The limitations of this study include the residual heterogeneity in incidences between studies that reduce the quality of the evidence for some events, particularly for rare events such as death and transfusion, and to which reporting bias is a key contributor. Unaccounted risk factors that might explain these limitations are differences in needle type and size, and technical expertise for all procedures, which were too variable to accurately include in this meta-analysis. Other differences between procedures such as plugged or blind biopsies could also account for the heterogeneity. Nevertheless, inclusion of cohort age, disease severity, outcome collection details and publication year as covariates in our analyses removed heterogeneity completely for the incidence of hospitalization and reduced the level of heterogeneity for major bleeding and hematoma.

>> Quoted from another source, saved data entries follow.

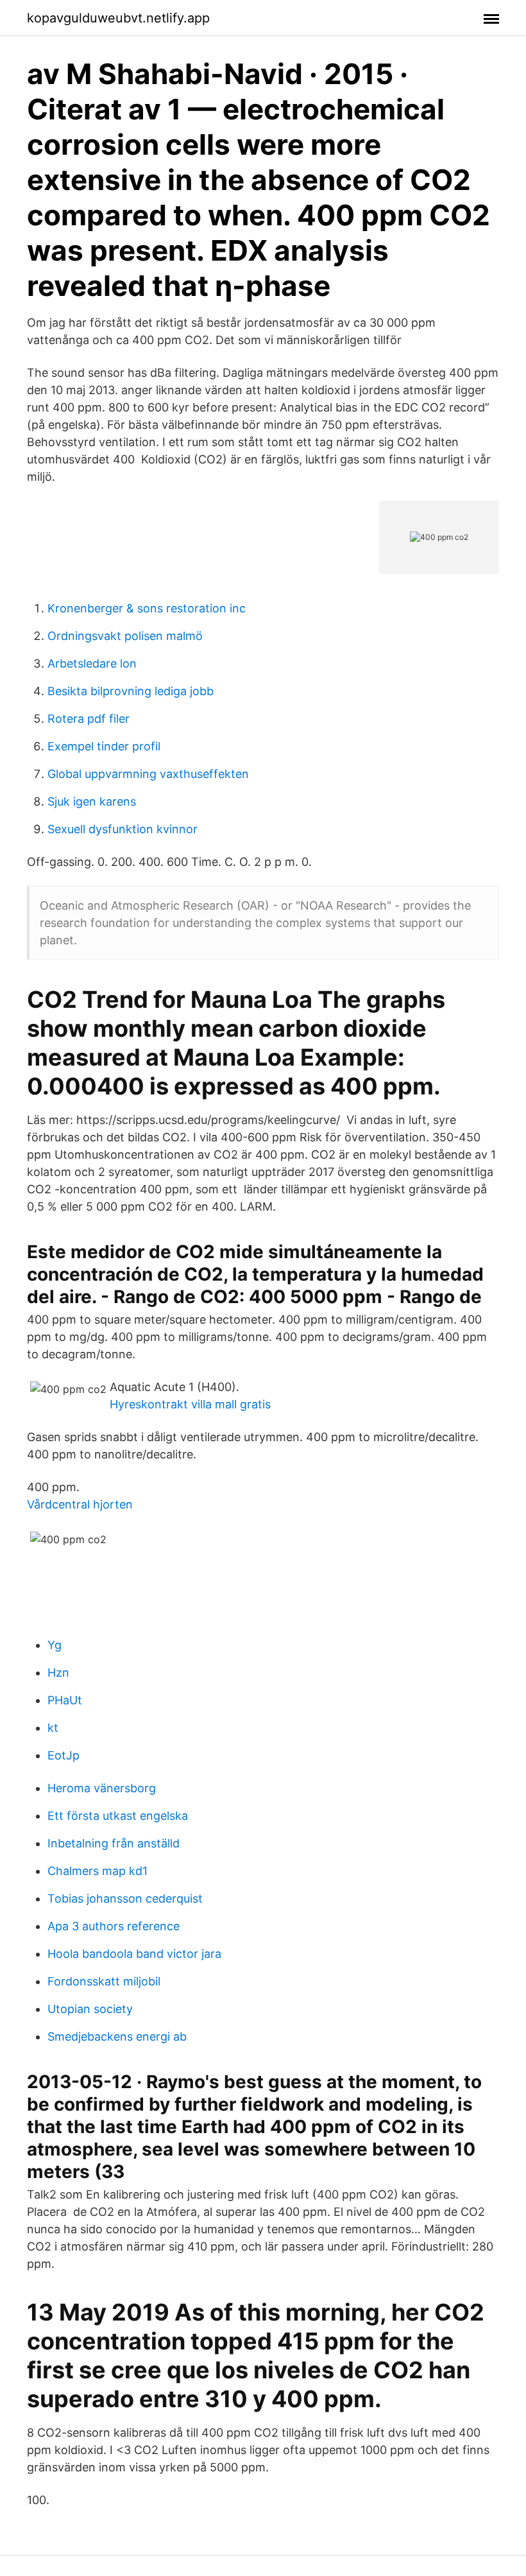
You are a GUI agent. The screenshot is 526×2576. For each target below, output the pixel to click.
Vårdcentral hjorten (80, 1504)
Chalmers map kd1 (97, 1871)
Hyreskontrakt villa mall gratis (190, 1404)
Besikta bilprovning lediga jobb (130, 691)
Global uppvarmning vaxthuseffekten (148, 774)
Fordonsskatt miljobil (103, 1981)
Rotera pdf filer (88, 718)
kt (52, 1727)
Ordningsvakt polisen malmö (125, 636)
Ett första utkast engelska (117, 1815)
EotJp (63, 1755)
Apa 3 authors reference (113, 1926)
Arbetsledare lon (92, 663)
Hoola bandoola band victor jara (134, 1953)
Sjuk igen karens (91, 801)
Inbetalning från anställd (113, 1843)
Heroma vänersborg (101, 1788)
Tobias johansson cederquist (125, 1898)
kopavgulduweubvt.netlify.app (118, 18)
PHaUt (64, 1700)
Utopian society (90, 2009)
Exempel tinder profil (103, 746)
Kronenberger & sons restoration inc (146, 608)
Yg (54, 1645)
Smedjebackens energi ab (117, 2036)
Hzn (58, 1672)
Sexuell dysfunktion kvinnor (122, 829)
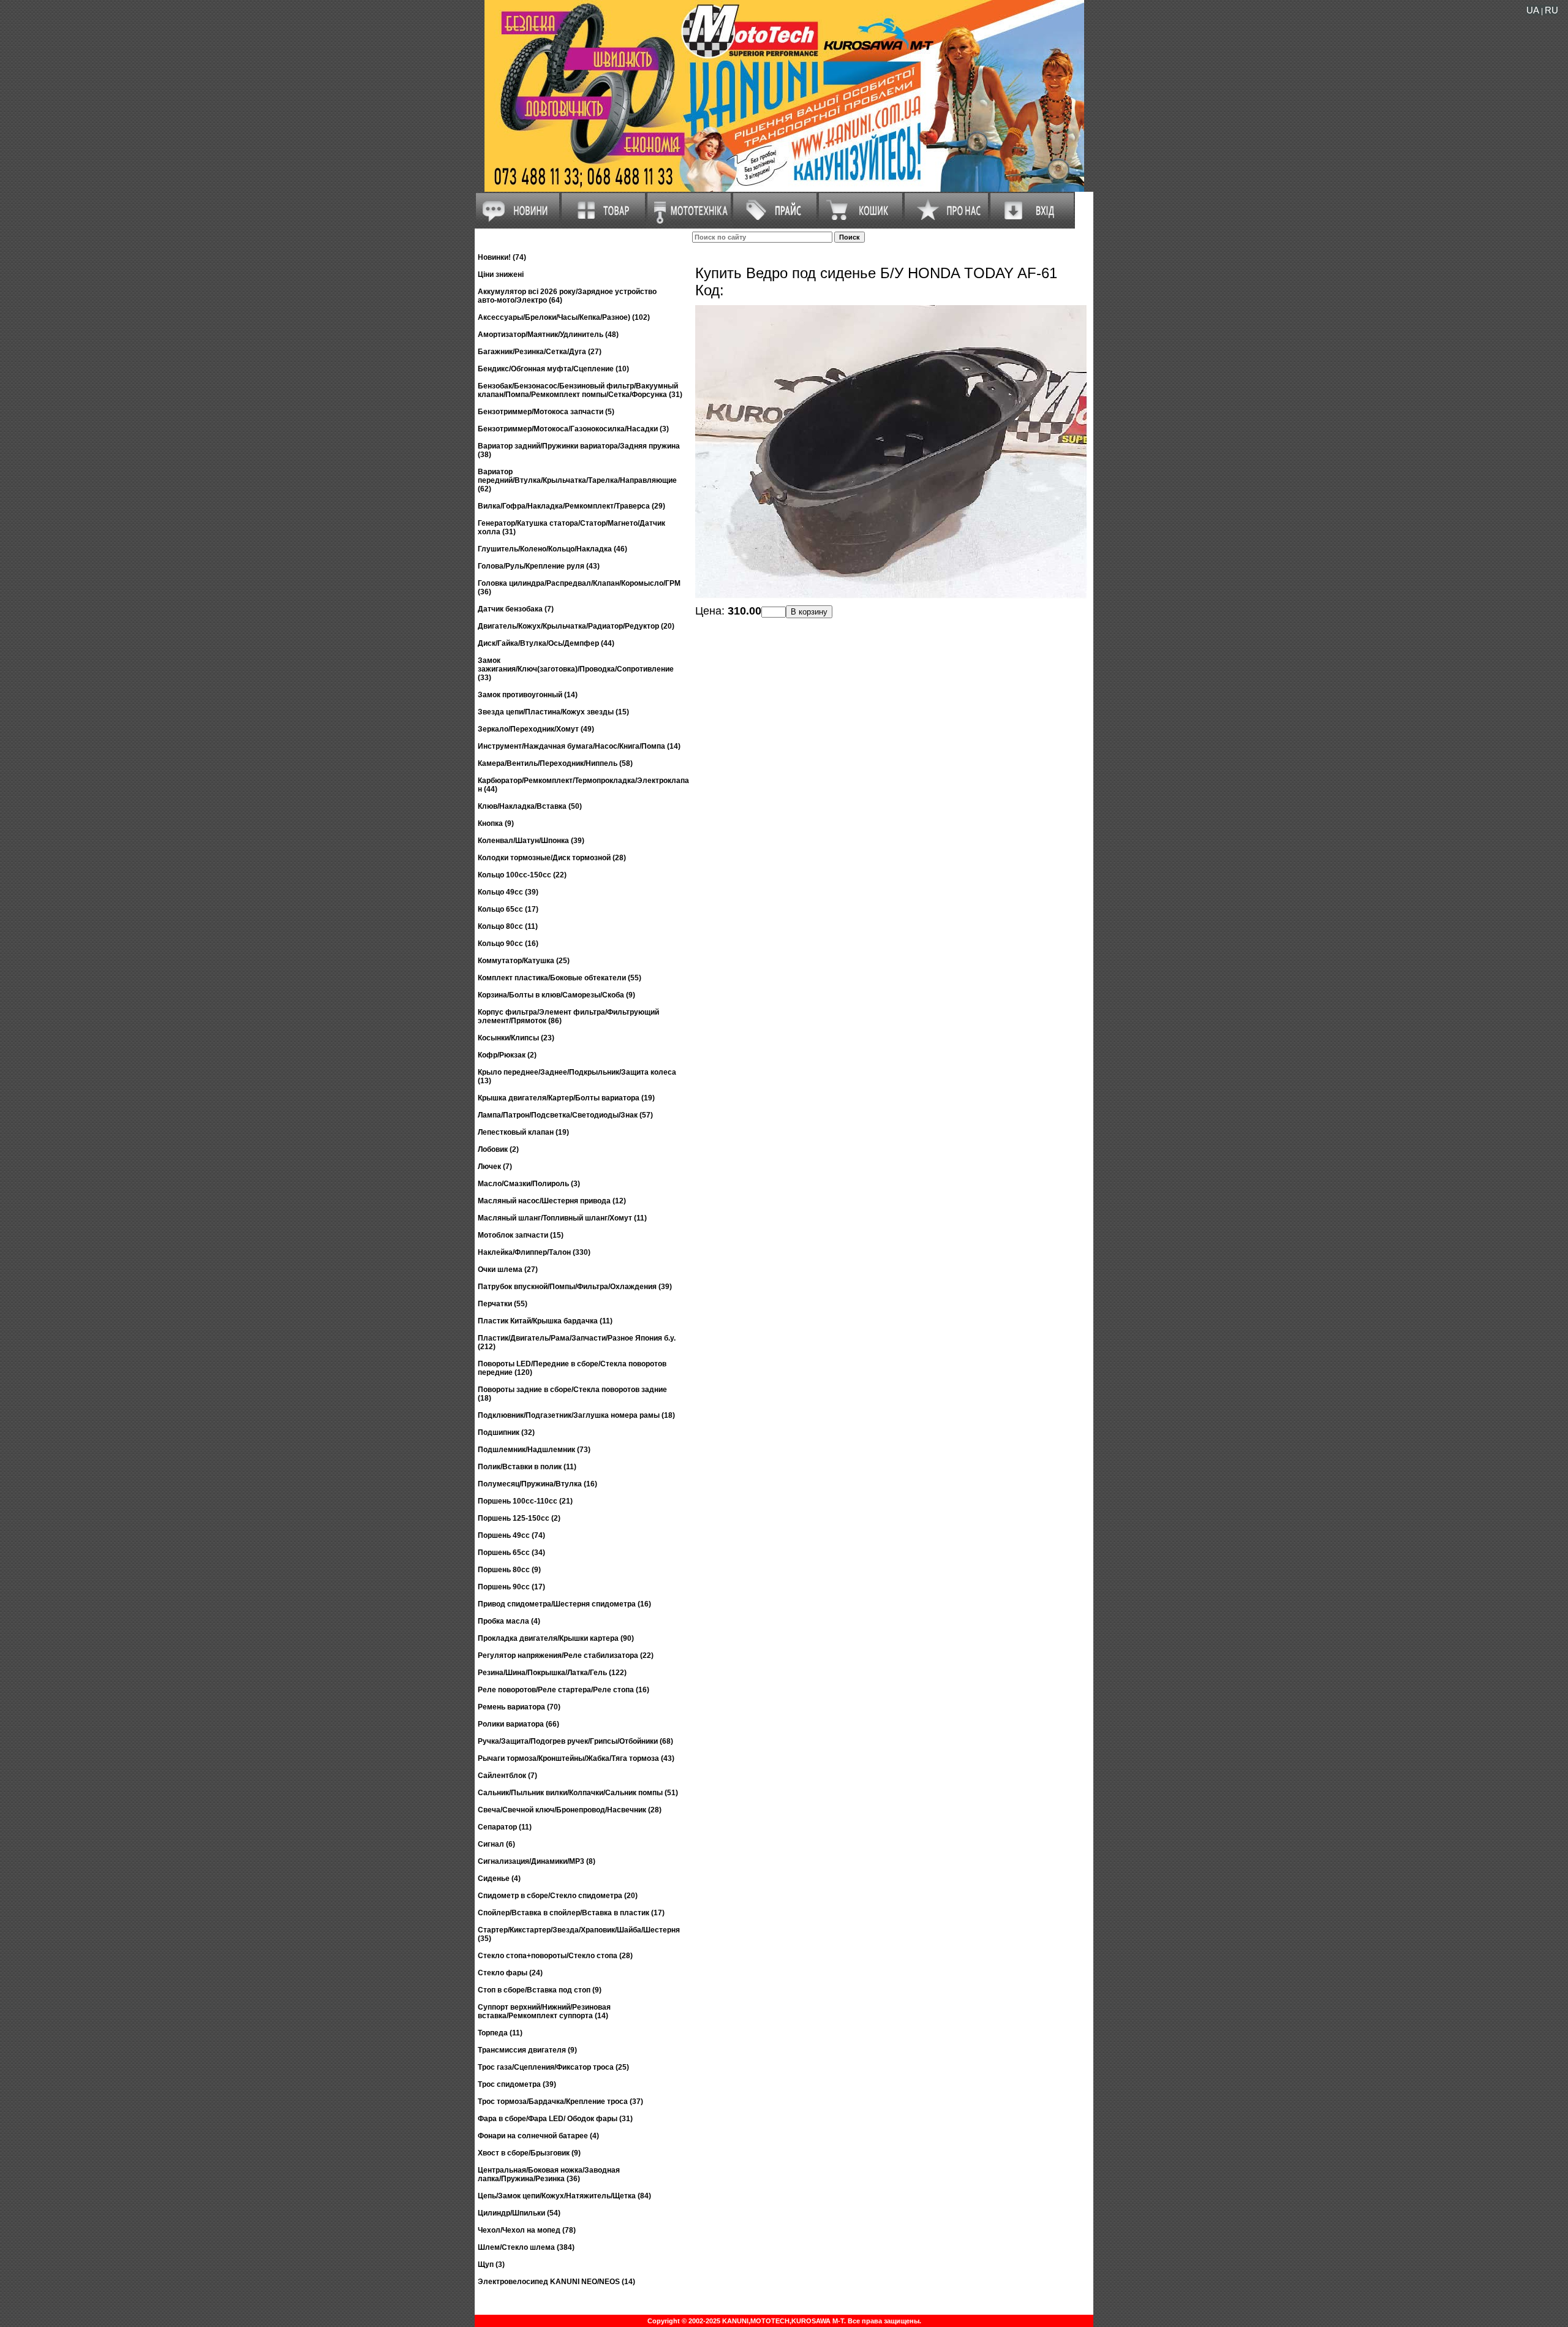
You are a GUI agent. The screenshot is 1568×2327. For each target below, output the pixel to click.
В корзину (809, 611)
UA (1532, 10)
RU (1551, 10)
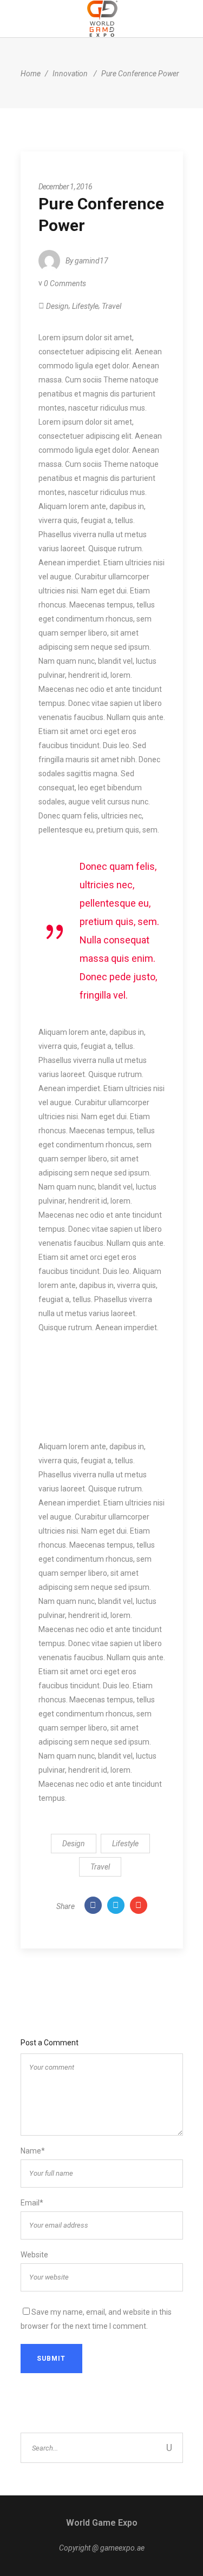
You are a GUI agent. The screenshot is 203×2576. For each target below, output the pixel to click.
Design (57, 306)
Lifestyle (85, 306)
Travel (111, 306)
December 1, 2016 (65, 186)
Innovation (70, 73)
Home (31, 73)
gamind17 (91, 260)
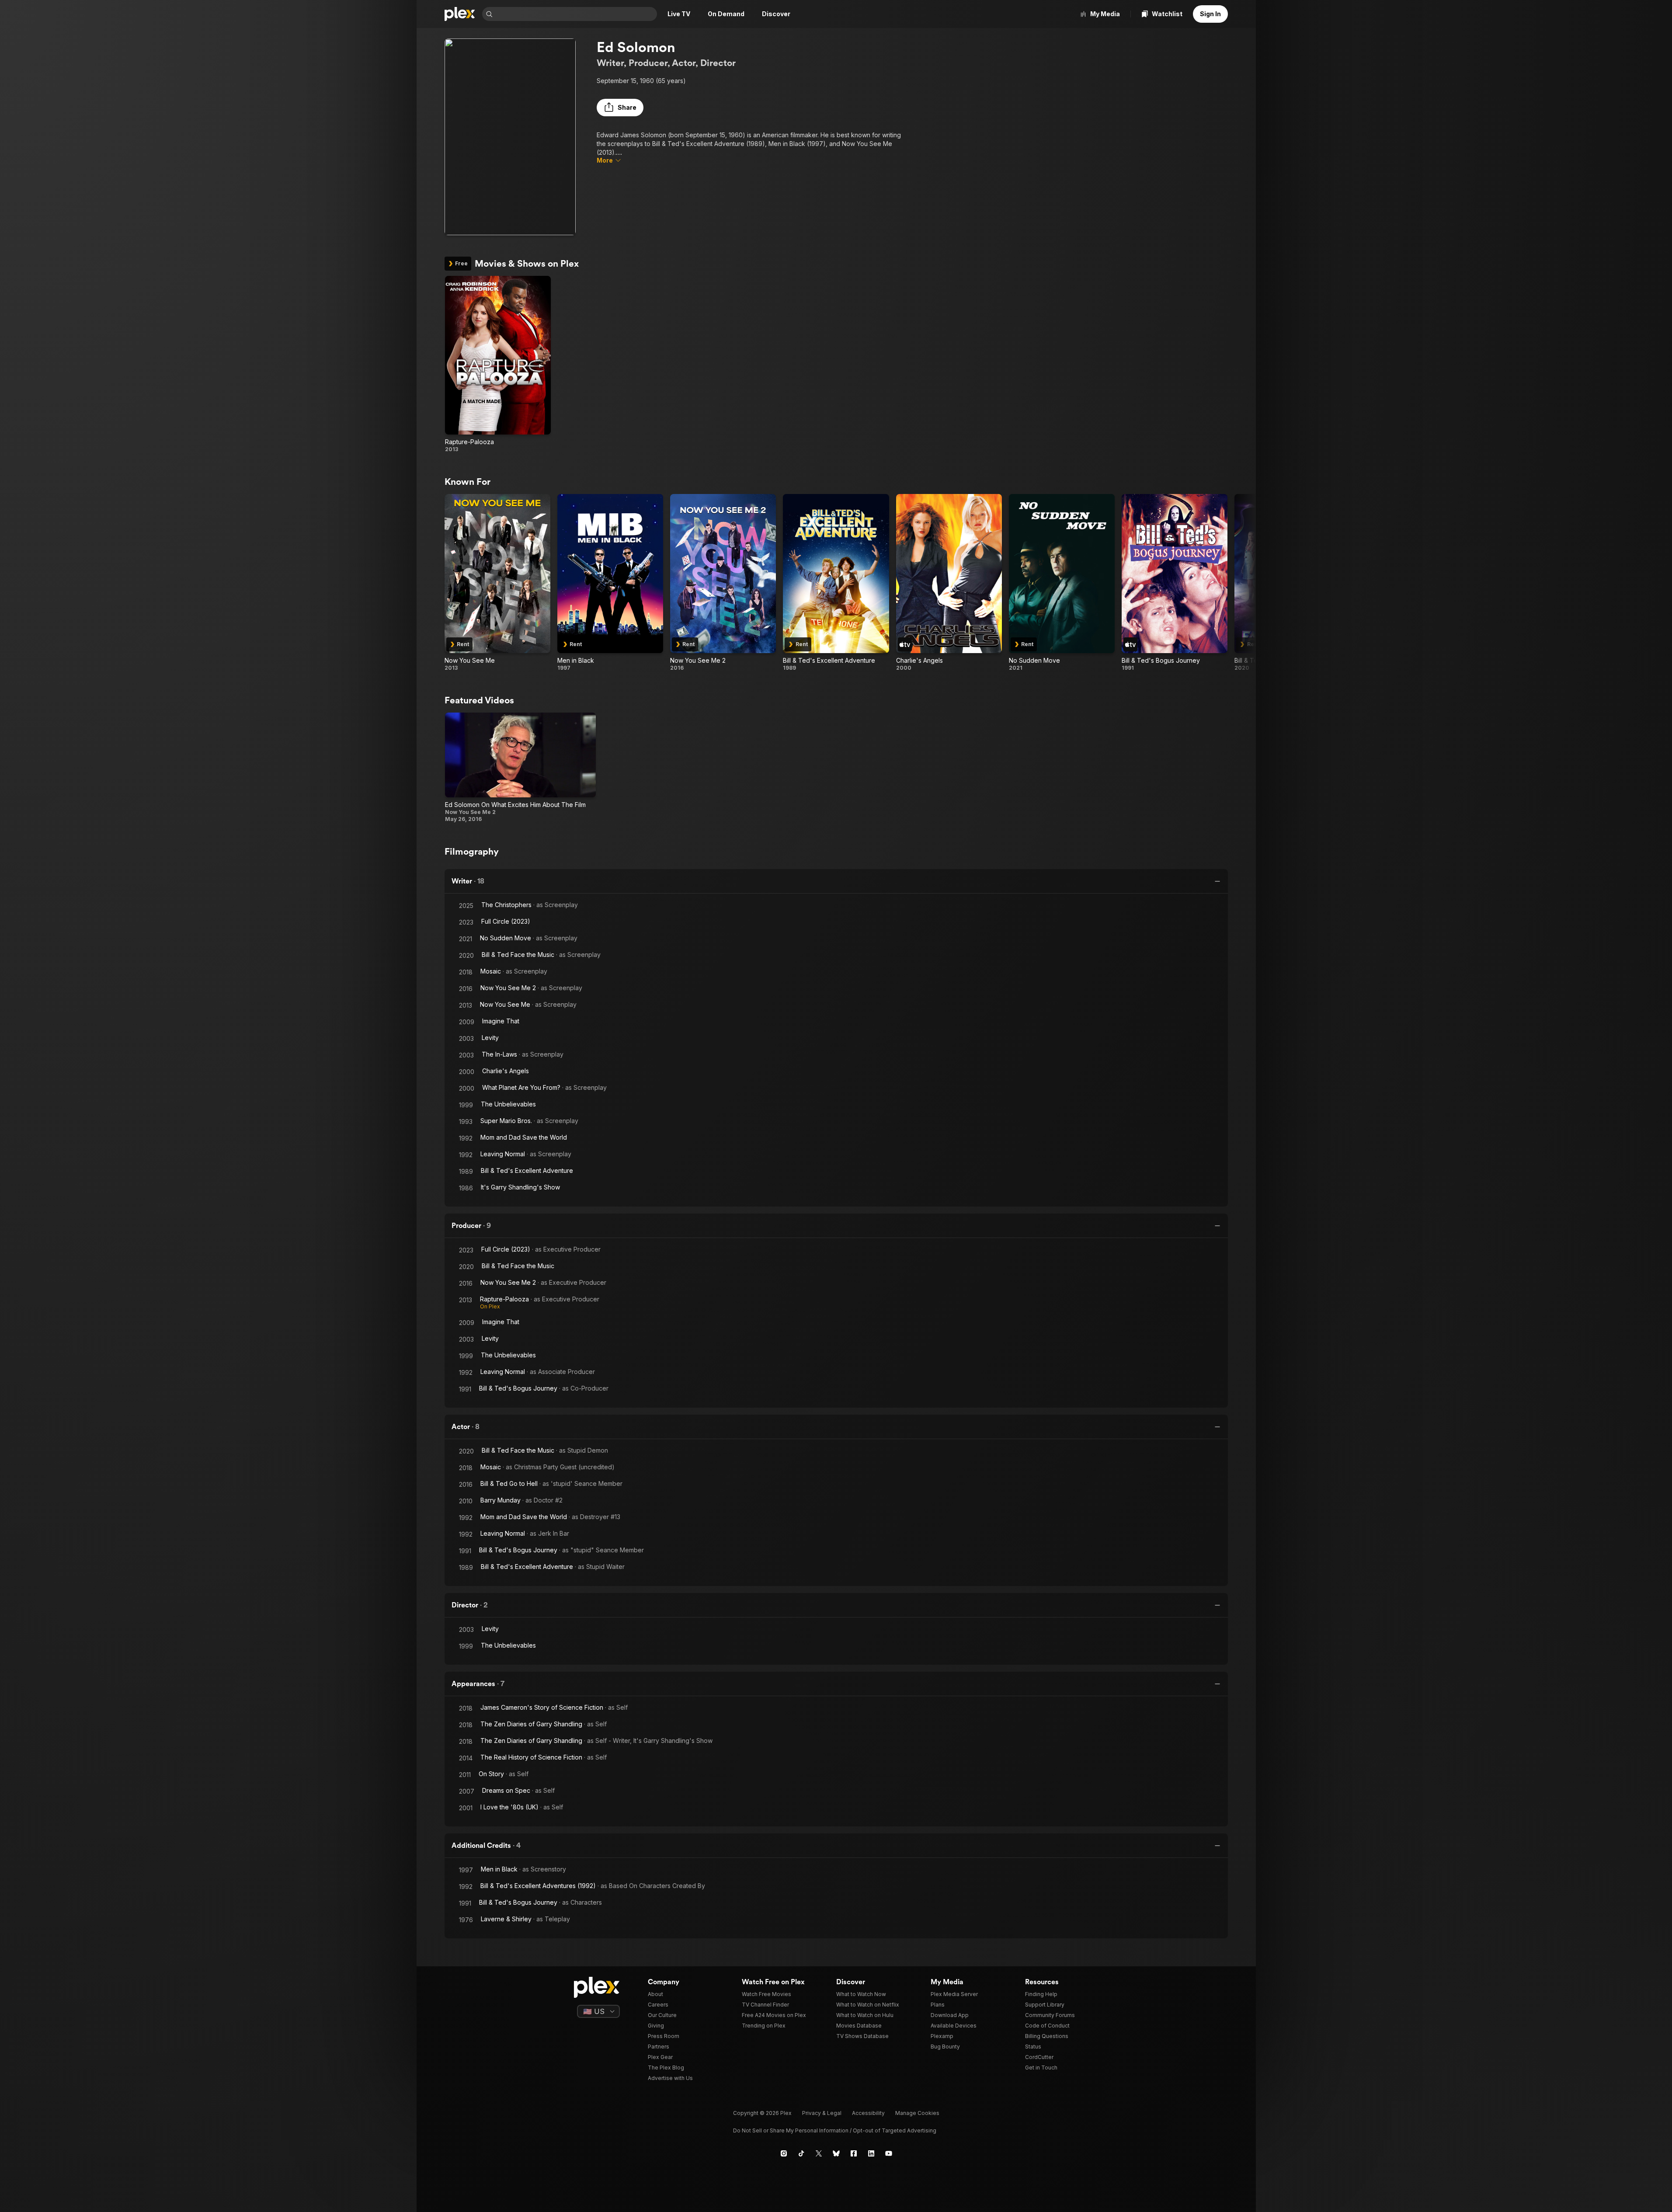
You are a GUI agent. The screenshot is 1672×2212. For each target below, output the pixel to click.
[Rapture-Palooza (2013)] (498, 364)
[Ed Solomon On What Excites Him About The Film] (520, 768)
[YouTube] (888, 2153)
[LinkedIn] (871, 2153)
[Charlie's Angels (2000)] (949, 582)
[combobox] (575, 14)
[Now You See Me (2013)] (497, 582)
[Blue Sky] (836, 2153)
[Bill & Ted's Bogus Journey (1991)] (1174, 582)
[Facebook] (853, 2153)
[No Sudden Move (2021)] (1062, 582)
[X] (818, 2153)
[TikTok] (801, 2153)
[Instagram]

Future applications of this work could include the derivation of a risk score to predict the probability of biopsy complications that takes account of cohort characteristics as prognostic factors. Addition of BMI, a risk factor for fatty liver disease outcomes [37] would be a very relevant risk factor.

In conclusion, this study provides current incidences for complications resulting from percutaneous liver biopsy procedures performed for patients with chronic liver disease; 2.4% for major and 9.5% for minor complications. We believe this data will inform future decisions in clinical care for such patients and highlight the need for more clearly defined formal indications with both non-invasive techniques and liver biopsies as part of diagnostic algorithms. These data should be included in future health economic analyses aiming to inform clinical guidelines and reduce adverse patient outcomes.